In English Language Arts Grades 3-8, Talbot County had 42% of students score in the "proficient" or higher range. Mind you, "proficient" means that a student can do basic work in the subject. There are four score ranges, politically named, beginning learner, developing learner, proficient learner, and distinguished learner. No one wants to tell any parent whose child is in the first two levels that their kids have no academic skills. The State average is 47%. Talbot was ninth from the bottom.
Top in the State was Worcester with 68% of their students proficient in English Language Arts. Bottom was Baltimore City with 25%.
Tenth grade students fared better on the test, with 55% of tenth graders scored proficient in ELA. Of course, that is slightly over half of the tenth graders in the system, meaning 45% are NOT proficient in ELA.
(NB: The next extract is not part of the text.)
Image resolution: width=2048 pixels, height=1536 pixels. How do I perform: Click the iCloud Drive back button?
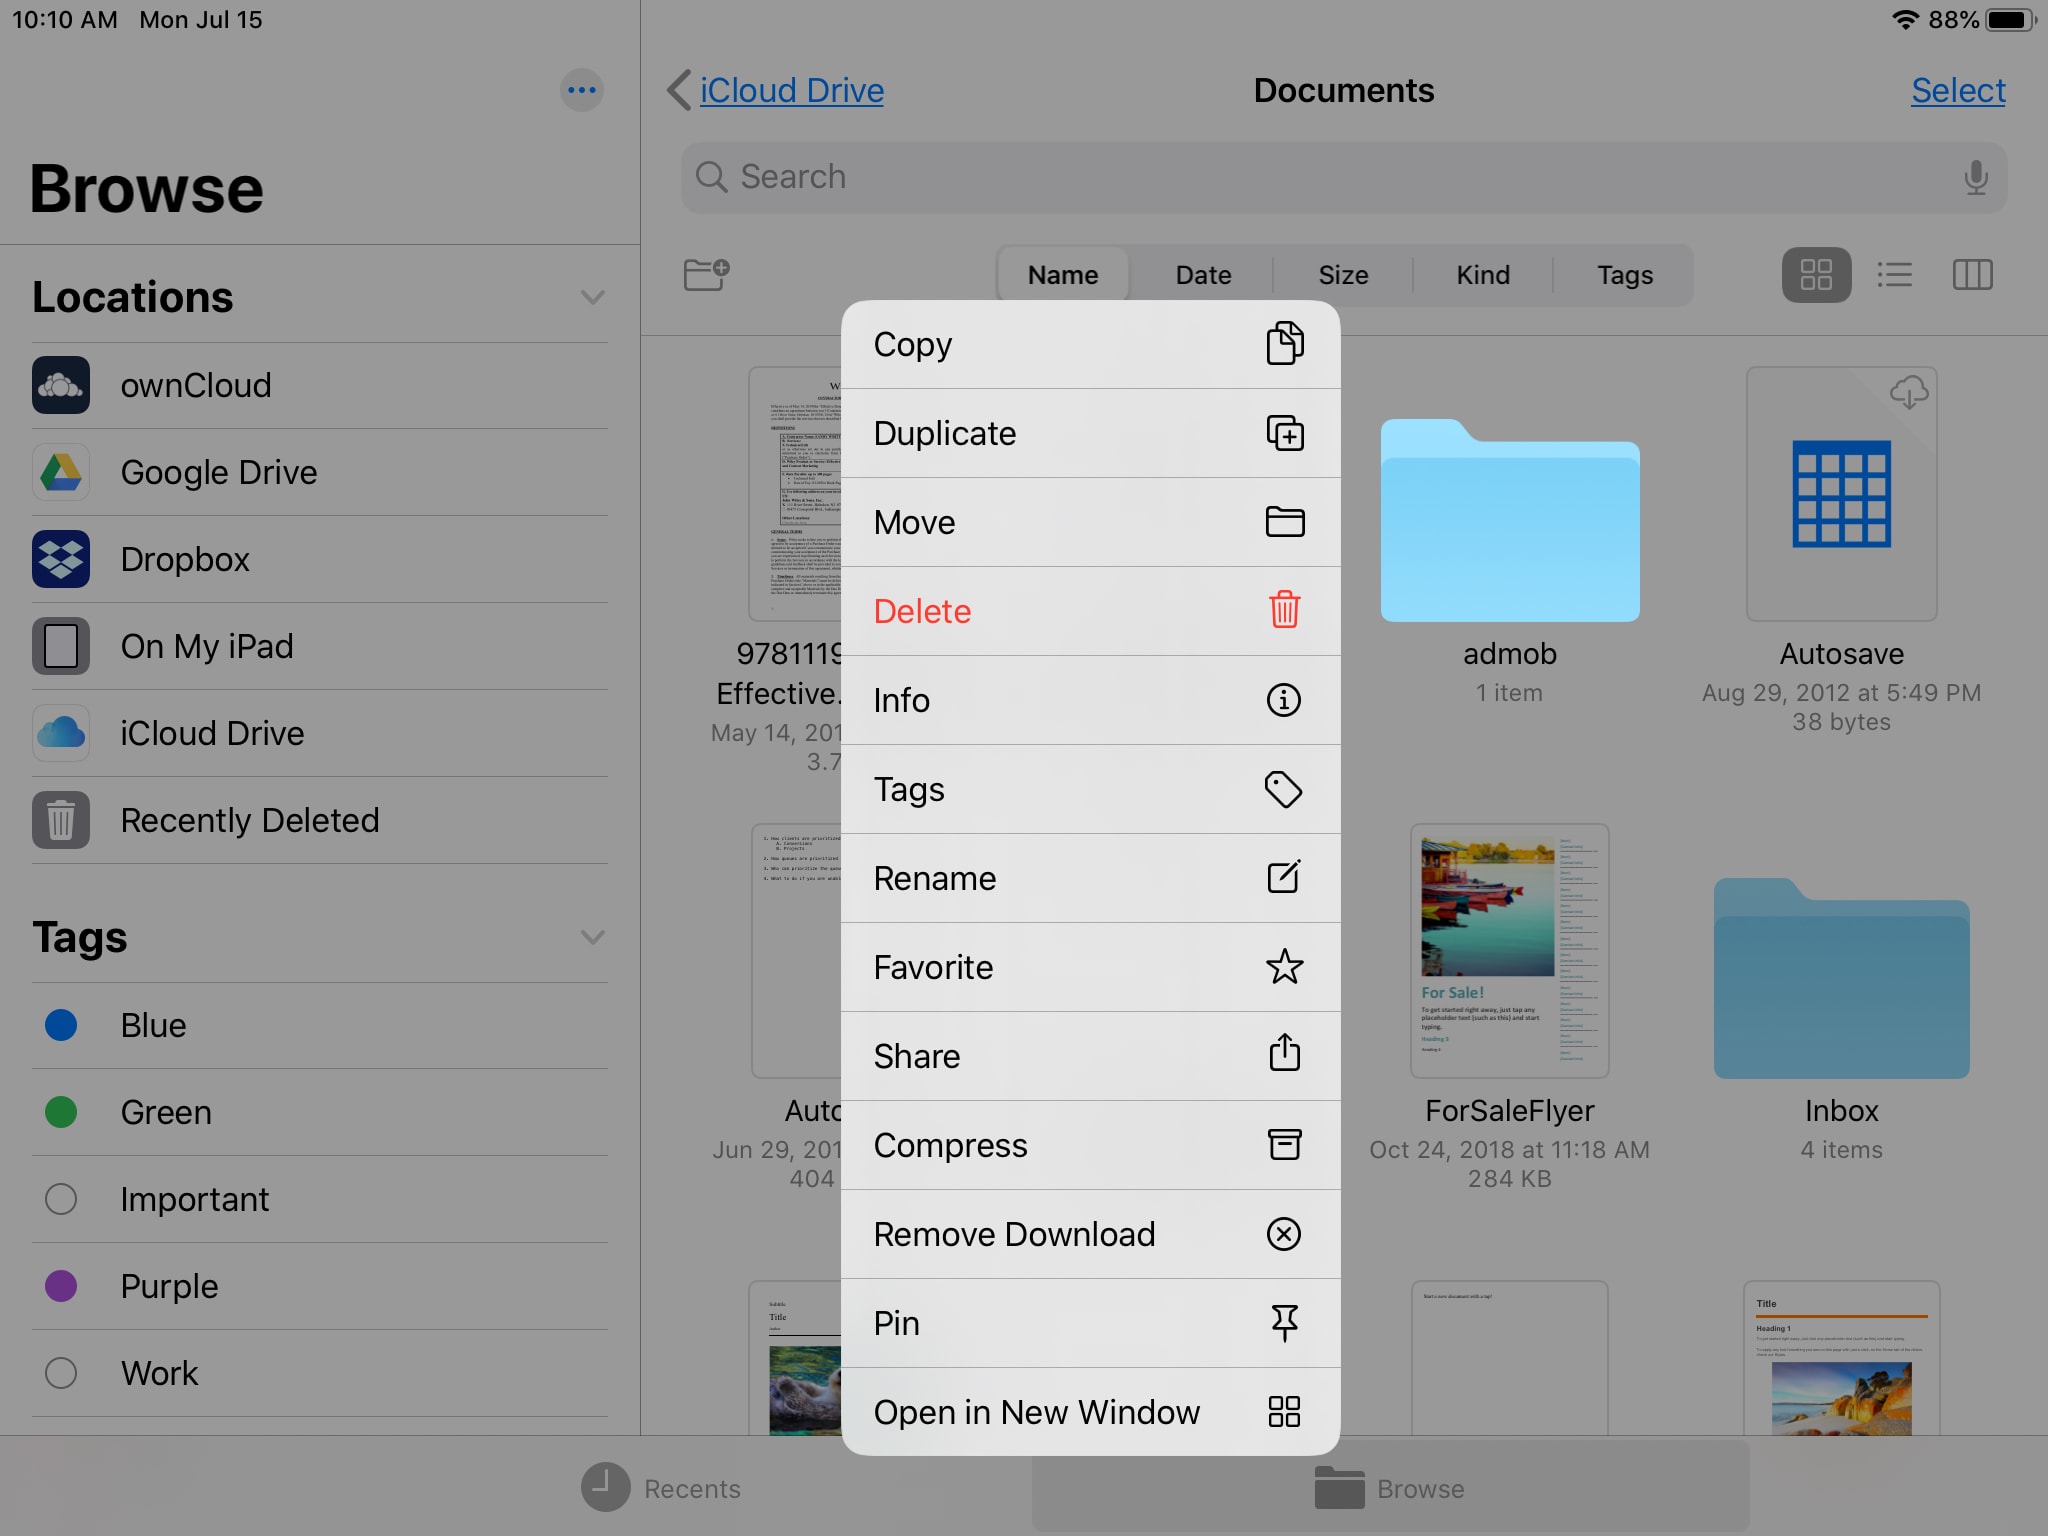(x=774, y=89)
The picture was worse in Math. This was true both in the State and in Talbot County.
It is a disastrous picture. Talbot only had 18% of students grades 3-8 scoring in the proficient range in math. This was 7th from the bottom in the State. Only Baltimore City, Prince Georges', Somerset, Dorchester, Kent, and Charles scored lower. The top in the State, Worcester, scored at 47%. The State average was 25%. Two sub-groups in Talbot, African American and English Language Learners, scored less than 5 % proficient in math.
There were other scores. In Science, 29.5% of Talbot students scored proficient. The State Average was 34.5 %. In Government, 33.1% were proficient. Nothing to cheer about here.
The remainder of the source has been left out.